Trecho do documento |

# # # #

Olá fãs do Lions no Brasil, após algumas semanas fora, por conta de uma maratona de jogos do meu time (Armada Futebol Americano). Voltamos então, com o Lions Pride Mil Grau, para falar de um assunto polêmico, nosso Quarterback.

Lembrando que, este é o meu ponto de vista, procuro ser o mais sensato possível sempre. Como todos sabem, faz 10 anos que escolhemos nosso QB, após aquele horrível 0-16, tivemos a oportunidade de recomeçar a franquia partindo da peça principal, Matthew Stafford.

Desde então, fomos 3 vezes aos Playoffs, não conseguindo nenhuma vitória, mas, pelo desempenho que víamos no Safford, 5000 jardas em 2011, após isso todos os anos com +4000, jogando e carregando um time muitas vezes sem jogo corrido, sempre tínhamos aquele gosto de, “Imagina o Stafford com um time competitivo”.

# # # #

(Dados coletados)
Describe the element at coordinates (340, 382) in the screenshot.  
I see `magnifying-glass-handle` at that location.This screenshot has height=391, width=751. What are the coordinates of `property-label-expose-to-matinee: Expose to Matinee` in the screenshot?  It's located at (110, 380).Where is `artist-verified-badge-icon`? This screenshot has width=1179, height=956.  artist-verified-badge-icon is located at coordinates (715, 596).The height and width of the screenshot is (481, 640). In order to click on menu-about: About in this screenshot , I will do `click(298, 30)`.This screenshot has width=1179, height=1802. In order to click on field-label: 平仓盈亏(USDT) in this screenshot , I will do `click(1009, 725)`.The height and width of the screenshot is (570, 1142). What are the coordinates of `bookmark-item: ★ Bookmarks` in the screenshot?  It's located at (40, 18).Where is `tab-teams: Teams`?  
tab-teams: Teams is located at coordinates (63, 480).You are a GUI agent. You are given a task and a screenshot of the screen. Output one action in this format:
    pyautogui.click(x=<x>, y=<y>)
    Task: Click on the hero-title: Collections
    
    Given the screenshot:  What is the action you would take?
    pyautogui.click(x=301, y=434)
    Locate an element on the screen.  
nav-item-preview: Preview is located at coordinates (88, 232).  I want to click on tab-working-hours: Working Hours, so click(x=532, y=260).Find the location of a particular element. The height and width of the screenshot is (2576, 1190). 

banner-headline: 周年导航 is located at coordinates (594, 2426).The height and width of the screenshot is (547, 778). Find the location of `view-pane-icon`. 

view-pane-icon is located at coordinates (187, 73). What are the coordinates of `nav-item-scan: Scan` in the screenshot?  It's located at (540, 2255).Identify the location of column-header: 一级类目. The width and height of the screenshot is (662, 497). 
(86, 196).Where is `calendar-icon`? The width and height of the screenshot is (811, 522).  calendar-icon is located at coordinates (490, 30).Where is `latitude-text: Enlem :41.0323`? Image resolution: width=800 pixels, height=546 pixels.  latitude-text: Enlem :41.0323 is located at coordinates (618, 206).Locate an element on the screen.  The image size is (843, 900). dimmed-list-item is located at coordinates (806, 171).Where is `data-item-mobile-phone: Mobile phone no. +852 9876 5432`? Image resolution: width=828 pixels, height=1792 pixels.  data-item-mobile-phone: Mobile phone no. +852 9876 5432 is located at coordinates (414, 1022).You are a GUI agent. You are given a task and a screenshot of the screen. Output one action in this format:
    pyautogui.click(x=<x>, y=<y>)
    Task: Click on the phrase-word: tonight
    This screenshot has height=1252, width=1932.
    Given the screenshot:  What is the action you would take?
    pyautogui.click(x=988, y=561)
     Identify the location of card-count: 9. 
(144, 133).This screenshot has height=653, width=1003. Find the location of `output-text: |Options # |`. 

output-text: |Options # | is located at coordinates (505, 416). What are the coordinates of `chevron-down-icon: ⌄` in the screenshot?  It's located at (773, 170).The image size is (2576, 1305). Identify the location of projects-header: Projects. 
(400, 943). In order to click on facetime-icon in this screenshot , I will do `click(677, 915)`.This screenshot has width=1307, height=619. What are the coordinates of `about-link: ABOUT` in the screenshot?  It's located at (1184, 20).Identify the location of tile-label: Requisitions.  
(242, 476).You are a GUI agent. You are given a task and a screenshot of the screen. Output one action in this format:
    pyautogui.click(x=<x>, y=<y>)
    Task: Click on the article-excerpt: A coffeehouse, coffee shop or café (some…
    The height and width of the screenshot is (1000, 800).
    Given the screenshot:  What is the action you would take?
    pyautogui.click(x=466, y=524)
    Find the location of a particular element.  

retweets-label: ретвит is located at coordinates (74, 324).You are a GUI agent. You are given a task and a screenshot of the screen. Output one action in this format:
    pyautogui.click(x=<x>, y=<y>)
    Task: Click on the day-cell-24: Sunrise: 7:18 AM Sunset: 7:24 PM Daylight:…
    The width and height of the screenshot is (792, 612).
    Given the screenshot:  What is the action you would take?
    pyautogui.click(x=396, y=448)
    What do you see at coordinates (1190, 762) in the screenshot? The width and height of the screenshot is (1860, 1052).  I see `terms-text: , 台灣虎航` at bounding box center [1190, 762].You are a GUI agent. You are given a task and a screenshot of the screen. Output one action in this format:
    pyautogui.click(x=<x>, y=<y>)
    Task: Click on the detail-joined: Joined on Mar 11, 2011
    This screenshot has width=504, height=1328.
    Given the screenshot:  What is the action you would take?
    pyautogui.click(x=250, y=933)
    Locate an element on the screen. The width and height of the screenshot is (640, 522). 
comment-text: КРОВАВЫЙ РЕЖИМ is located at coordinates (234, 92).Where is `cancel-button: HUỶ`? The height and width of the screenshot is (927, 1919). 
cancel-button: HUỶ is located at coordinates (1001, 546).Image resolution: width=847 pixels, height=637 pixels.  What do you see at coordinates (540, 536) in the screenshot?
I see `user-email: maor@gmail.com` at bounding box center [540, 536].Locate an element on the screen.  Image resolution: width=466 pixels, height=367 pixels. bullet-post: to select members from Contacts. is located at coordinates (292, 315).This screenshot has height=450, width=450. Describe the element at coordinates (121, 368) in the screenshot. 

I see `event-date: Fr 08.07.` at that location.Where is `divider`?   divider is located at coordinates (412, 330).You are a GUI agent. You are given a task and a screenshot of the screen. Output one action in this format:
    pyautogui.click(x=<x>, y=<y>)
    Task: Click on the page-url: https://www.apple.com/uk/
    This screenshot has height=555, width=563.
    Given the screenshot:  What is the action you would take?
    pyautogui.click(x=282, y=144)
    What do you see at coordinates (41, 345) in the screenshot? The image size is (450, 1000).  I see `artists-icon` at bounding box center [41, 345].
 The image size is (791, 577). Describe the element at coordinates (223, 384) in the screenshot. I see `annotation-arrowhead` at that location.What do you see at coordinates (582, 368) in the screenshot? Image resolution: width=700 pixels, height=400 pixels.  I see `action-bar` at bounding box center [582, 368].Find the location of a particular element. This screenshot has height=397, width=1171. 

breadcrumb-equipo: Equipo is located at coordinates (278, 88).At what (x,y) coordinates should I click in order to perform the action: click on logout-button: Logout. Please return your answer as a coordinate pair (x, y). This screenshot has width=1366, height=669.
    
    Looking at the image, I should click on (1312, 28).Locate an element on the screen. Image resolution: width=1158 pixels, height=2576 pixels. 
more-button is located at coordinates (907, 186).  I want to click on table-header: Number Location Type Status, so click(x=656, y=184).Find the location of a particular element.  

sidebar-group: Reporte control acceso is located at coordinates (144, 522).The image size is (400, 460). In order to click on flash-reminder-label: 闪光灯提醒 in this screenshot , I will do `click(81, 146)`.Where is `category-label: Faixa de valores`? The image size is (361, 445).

# # # #

Tarefas a realizar |
- a) Transcreva o trecho do texto sobre o quarterback do Lions que vai de "Olá fãs do Lions" até "polêmico, nosso Quarterback.".
- b) De acordo com o texto sobre o quarterback do Lions, quantas vezes o time foi aos Playoffs desde a escolha do QB, e com que resultado?
- c) Indique se cada afirmação concorda com o texto sobre o quarterback do Lions, respondendo sim ou não e citando as palavras do texto que decidem a questão. (i) A ausência de algumas semanas se deveu a uma maratona de jogos de um time de futebol americano. (ii) O QB do Lions foi escolhido há cinco anos. (iii) O Lions obteve vitórias nos Playoffs.
Este material provém de uma fonte diferente da do texto.

Respostas dos problemas |
- a)
Olá fãs do Lions no Brasil, após algumas semanas fora, por conta de uma maratona de jogos do meu time (Armada Futebol Americano). Voltamos então, com o Lions Pride Mil Grau, para falar de um assunto polêmico, nosso Quarterback.

- b) Três vezes, sem conseguir nenhuma vitória.

- c)
(i) Sim: "após algumas semanas fora, por conta de uma maratona de jogos do meu time (Armada Futebol Americano)".
(ii) Não: "faz 10 anos que escolhemos nosso QB".
(iii) Não: "fomos 3 vezes aos Playoffs, não conseguindo nenhuma vitória".